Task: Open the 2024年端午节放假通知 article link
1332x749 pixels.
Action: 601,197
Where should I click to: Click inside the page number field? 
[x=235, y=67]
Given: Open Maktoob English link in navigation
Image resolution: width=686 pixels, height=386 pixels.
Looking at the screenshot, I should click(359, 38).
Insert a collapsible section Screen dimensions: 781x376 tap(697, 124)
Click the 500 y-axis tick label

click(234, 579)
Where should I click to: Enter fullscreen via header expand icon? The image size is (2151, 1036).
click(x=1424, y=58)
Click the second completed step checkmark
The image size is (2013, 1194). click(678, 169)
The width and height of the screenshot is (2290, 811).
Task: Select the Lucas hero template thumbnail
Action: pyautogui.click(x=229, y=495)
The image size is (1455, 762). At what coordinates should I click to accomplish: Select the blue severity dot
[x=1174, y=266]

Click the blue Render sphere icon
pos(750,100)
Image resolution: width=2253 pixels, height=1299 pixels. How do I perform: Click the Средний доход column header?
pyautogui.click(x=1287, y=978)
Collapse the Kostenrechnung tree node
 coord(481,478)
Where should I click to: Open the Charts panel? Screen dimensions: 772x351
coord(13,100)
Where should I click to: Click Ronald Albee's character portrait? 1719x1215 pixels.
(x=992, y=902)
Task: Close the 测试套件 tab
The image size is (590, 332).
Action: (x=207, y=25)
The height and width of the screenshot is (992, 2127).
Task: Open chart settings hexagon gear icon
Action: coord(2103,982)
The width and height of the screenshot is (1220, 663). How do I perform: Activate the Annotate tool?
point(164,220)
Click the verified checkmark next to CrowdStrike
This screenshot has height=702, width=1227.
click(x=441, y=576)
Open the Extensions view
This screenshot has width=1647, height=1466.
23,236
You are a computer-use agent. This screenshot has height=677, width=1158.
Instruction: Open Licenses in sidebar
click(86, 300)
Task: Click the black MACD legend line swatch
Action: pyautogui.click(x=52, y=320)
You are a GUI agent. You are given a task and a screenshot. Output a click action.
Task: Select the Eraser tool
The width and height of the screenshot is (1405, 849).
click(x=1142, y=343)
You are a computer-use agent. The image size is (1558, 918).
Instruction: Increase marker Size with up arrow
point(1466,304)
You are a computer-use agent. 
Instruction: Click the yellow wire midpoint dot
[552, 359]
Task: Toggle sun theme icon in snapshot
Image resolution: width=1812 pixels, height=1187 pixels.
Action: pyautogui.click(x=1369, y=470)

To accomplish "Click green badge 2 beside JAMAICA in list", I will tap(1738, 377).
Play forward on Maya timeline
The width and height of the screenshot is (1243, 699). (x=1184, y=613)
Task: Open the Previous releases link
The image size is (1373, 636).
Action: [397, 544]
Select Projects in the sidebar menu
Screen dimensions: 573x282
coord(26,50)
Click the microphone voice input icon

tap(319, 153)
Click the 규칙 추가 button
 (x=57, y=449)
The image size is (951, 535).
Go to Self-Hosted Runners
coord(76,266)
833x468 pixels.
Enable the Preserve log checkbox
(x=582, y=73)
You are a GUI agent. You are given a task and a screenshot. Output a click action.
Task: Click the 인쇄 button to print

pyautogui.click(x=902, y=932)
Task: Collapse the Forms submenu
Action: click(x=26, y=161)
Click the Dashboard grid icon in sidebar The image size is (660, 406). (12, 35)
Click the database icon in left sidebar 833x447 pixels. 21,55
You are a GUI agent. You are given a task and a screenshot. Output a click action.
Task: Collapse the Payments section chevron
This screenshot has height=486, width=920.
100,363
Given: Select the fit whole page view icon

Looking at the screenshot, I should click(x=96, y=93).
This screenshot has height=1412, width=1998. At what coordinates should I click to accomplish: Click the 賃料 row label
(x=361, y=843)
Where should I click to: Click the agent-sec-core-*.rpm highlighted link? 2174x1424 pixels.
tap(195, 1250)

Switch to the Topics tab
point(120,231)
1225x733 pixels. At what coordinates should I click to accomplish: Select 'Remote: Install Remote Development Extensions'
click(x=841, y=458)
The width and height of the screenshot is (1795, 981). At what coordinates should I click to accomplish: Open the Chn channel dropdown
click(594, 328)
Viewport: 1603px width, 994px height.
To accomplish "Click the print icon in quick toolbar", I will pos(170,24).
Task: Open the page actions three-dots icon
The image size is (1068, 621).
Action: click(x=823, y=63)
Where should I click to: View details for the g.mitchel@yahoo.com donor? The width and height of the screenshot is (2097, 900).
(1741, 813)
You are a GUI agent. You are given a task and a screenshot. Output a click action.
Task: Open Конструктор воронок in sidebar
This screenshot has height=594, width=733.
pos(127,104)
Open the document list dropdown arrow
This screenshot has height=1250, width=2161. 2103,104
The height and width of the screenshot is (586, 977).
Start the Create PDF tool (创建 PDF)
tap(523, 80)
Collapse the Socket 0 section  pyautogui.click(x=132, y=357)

*Your instructions*. Give the number of lines in the records above that contain "section", with no other words.

*Task response*. 3